Tutte le sue commedie sono scritte in versi, endecasillabi e ottosillabi; variano molto le strofe: romances (Romance: composizione lirica di carattere popolare formata da una serie interminabile di ottosillabi con rima assonante nei versi pari, i versi dispari rimangono liberi), sonetos (Soneto: metro di origine italiana formato da due terzine e due quartine di endecasillabi con rima consonante), redondillas (Redondilla: strofa di quattro versi ottosillabi sempre con rima consonante; può trattare qualunque tema: Lope la consigliava per temi amorosi), décimas (Decima: strofa di dieci versi ottosillabi con rima consonante), usate a seconda del tema da trattare e dello stato d’animo del protagonista.

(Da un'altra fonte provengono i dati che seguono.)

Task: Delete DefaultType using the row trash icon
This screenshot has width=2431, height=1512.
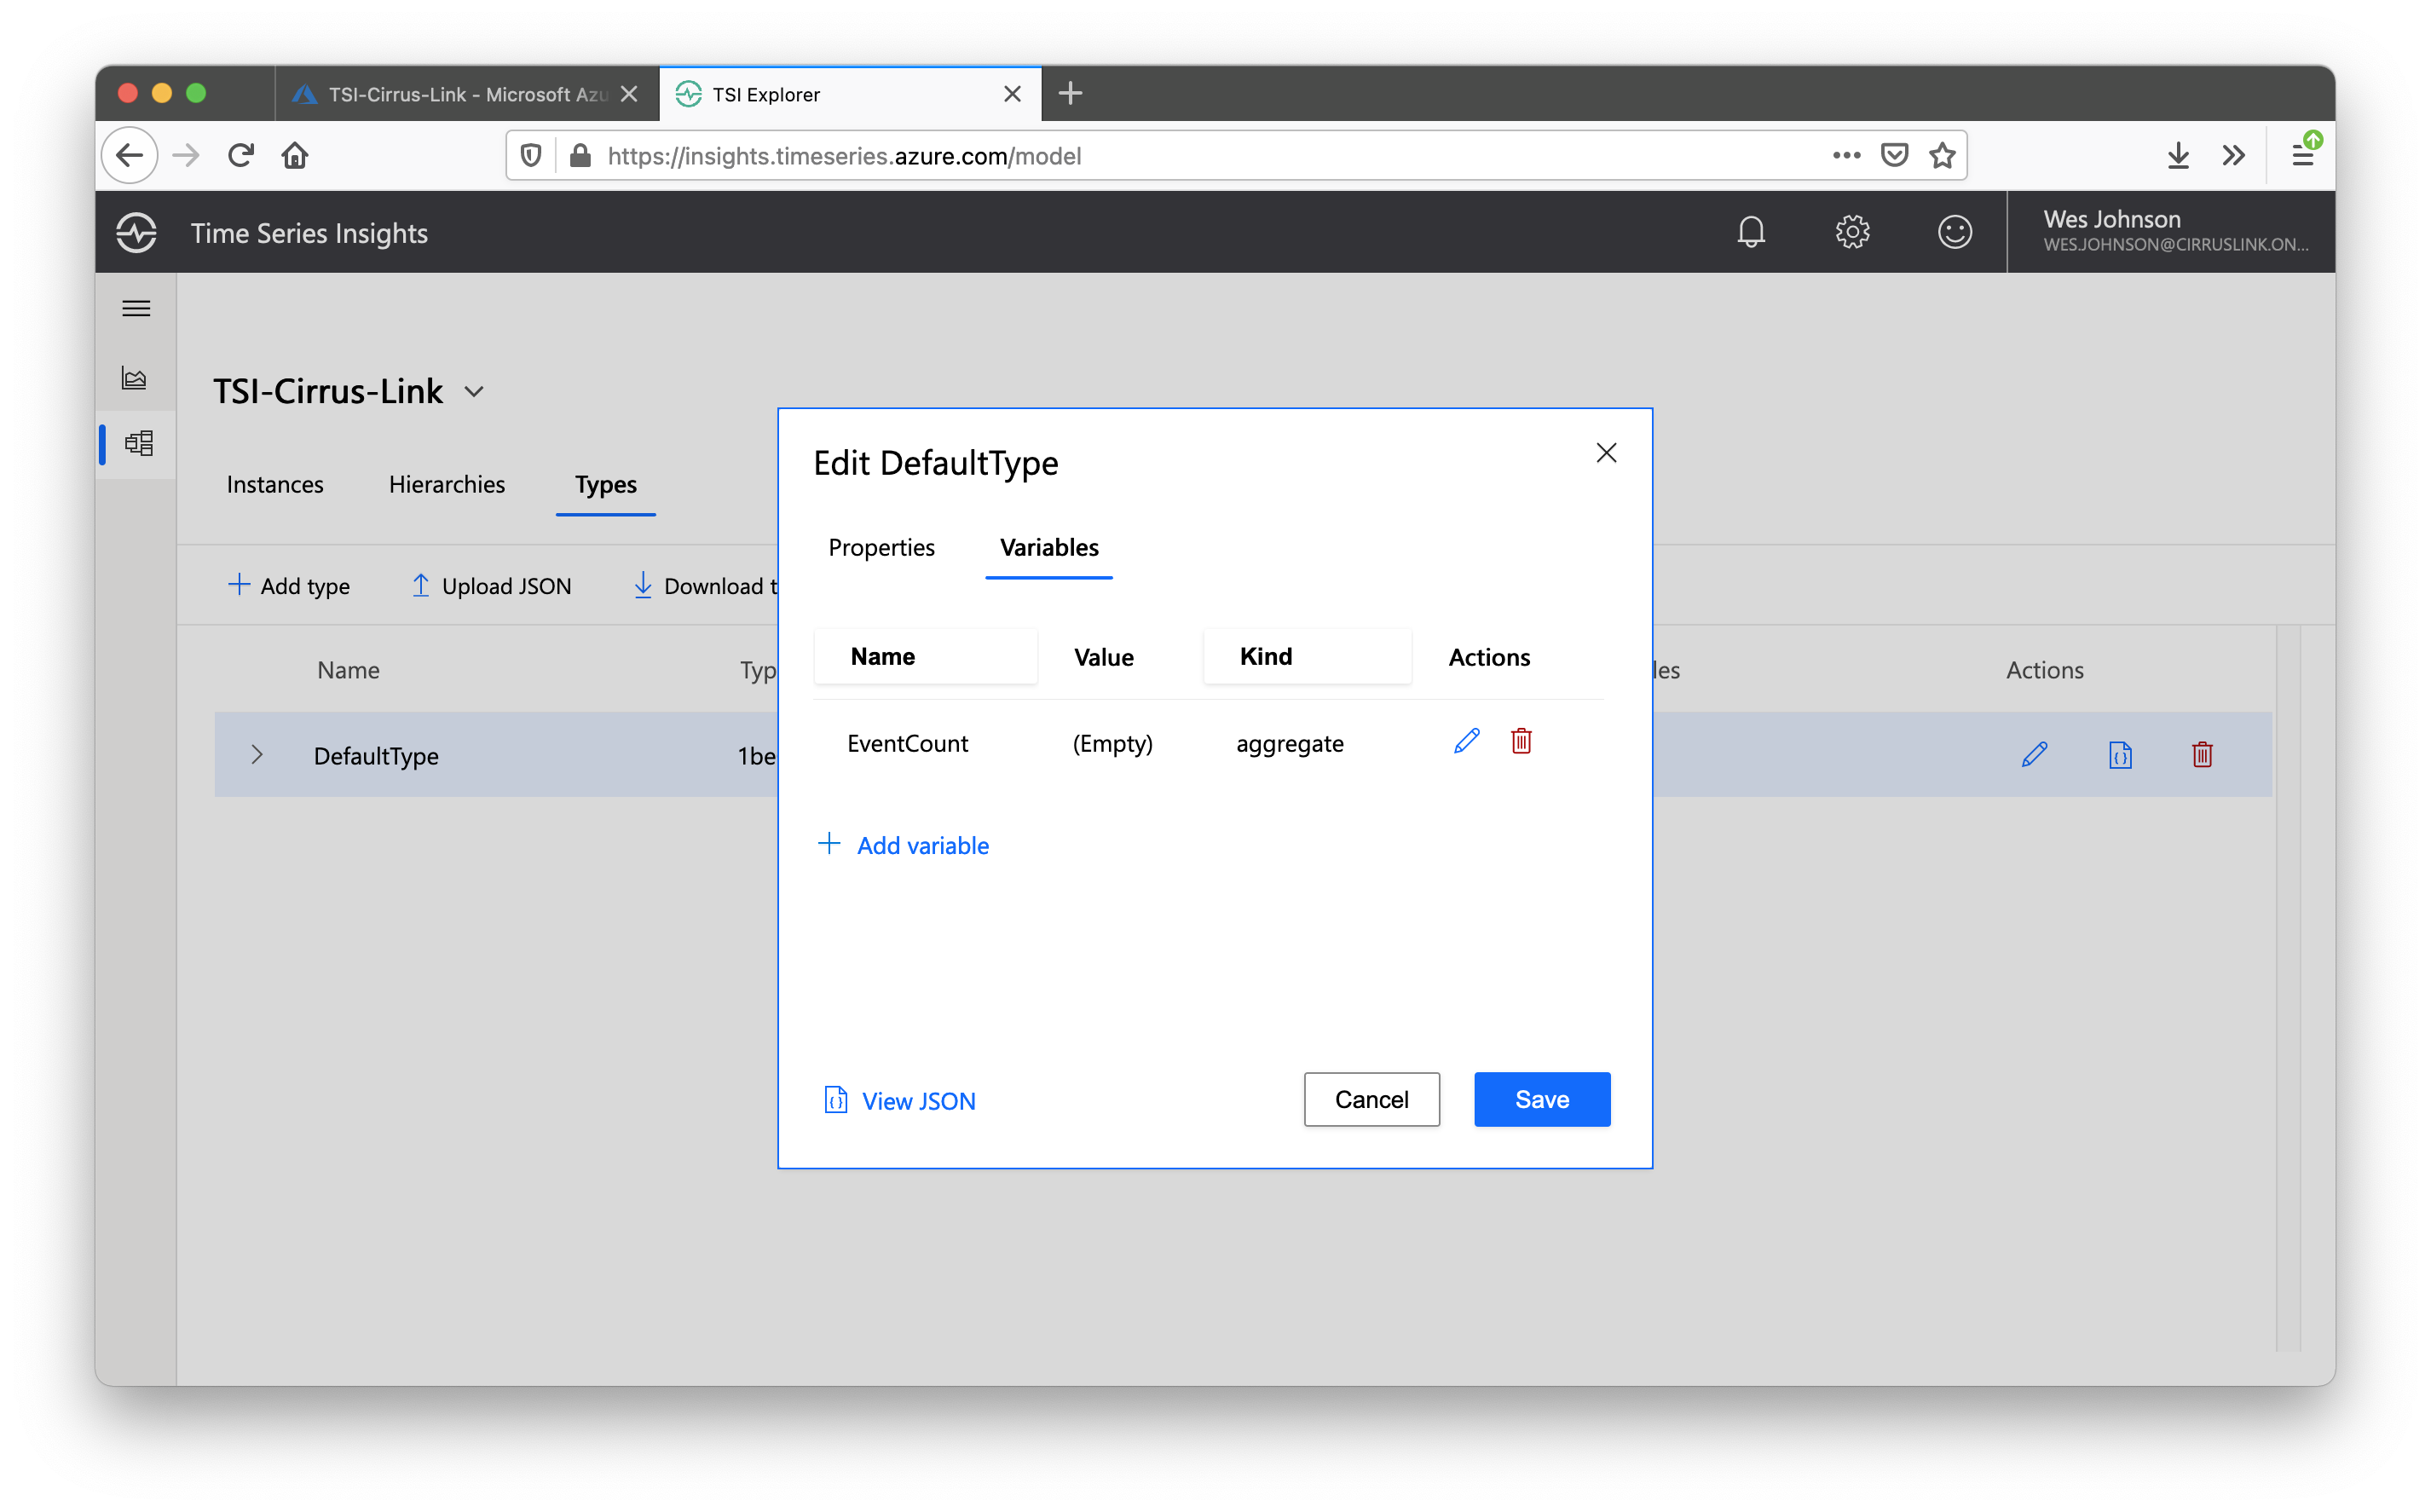Action: [2202, 755]
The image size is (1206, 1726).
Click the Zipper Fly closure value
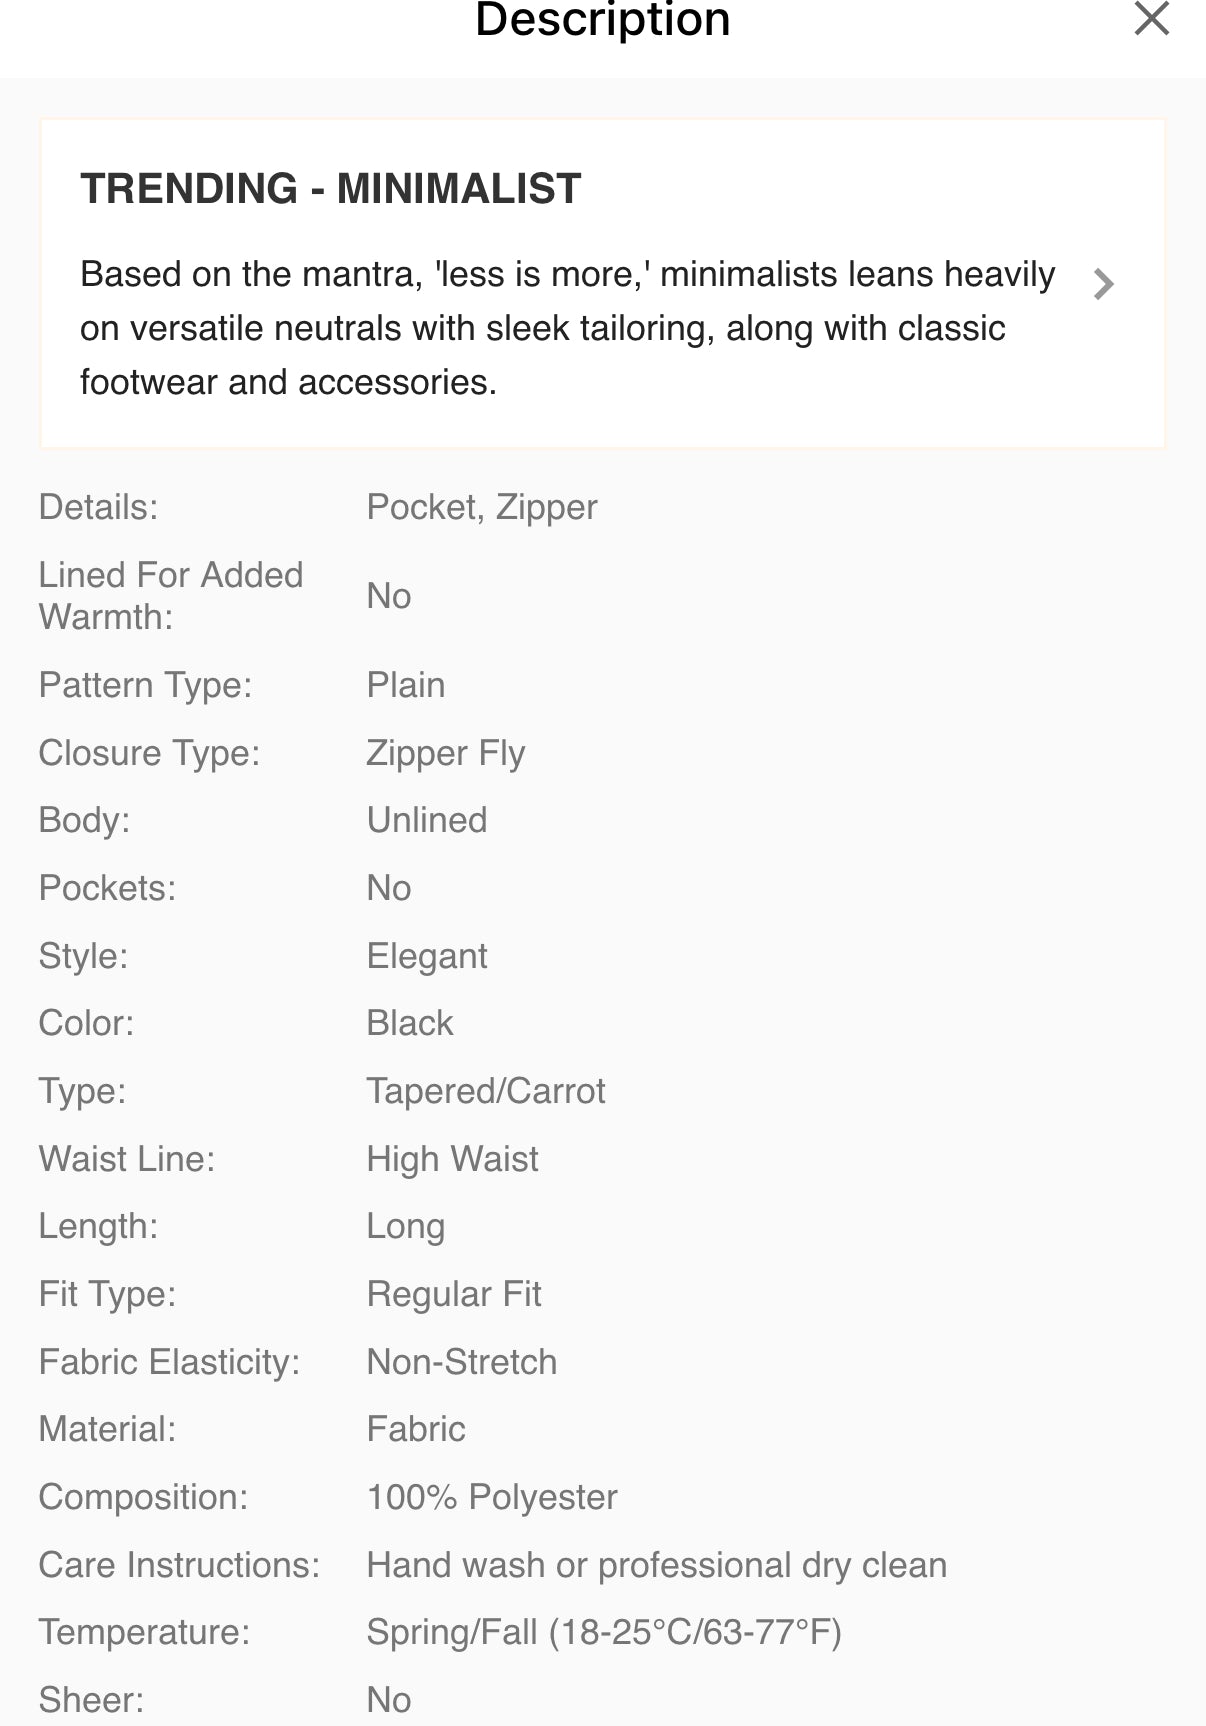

Tematicamente le sue opere teatrali traggono ispirazione da tutti i generi del suo tempo. La massima parte dei suoi capolavori sono commedie di costume contemporaneo basate su vicende amorose e intrecci: “La noche toledana”, “La dama boba”, “El perro del hortelano”. Oppure sono drammi storici o basati su leggende spagnole: “Fuenteovejuna”, “Peribañez y el comendador de Ocaña”, “El alcalde de Zalamea”, “El Caballero de Olmedo”. Per quanto riguarda i protagonisti delle commedie, ritroviamo quasi sempre uno schema fisso: il galán, giovane e nobile cavaliere e una bella dama; i due uniscono le loro forze per superare gli ostacoli che si oppongono al loro amore.

Accanto a queste due figure principali si muove quella del gracioso: è un servo del protagonista che interviene attivamente nella trama, aiutando il suo padrone. È il portatore di tutti gli aspetti negativi violentemente rifiutati dal cavaliere: paura, avidità, sonno, fame… Deriva dal servo della commedia latina di Plauto e Terenzio e da quella italiana e può talora essere il motore dell’intreccio. Personaggio complesso, con grande abilità verbale, depositario dell’arguzia. Ha inoltre una funzione di alleggerimento della tensione drammatica, con un meccanismo di straniamento che può a volte creare una rottura dell’illusione scenica. Altri due personaggi costantemente presenti sono: il re, fonte di ordine e giustizia e il padre nobile, custode dell’onore familiare.

Si svilupparono delle controversie sulla liceità del teatro intorno agli anni 1609-17, 1640, culminando nel 1646 con la cessazione delle rappresentazioni ordinata dal re. Ne consegue un irrigidimento dei personaggi: verrà abbandonata l’affettività in favore di un autocontrollo emotivo e un assottigliamento del linguaggio.

Comunque i suoi personaggi sono carichi di sfumature psicologiche che trovano i loro accenti migliori nella descrizione della passione amorosa o nella difesa dell’amore.

Per la prima volta Lope presenta le sofferenze dei contadini oppressi da qualche signorotto locale e spinti a una rivolta legittimata e santificata dalla sanzione del re, in difesa dell’onore nazionale. È soprattutto grazie a Lope che la figura del contadino, da sempre personaggio comico e sciocco, acquista più rispettabilità e spessore psicologico.

Il teatro di Lope de Vega è un teatro di intrecci complicati, di frequenti colpi di scena, di travestimenti ed equivoci, scritti non per la pagina, ma per un pubblico avido di emozioni. La difficile classificazione, dovuta anche all’estrema incertezza sull’ordine cronologico dei testi, fa si che si possa considerare tutta la sua produzione teatrale come un’unica commedia umana, summa dei sentimenti, delle inquietudini, credenze e speranze del popolo spagnolo.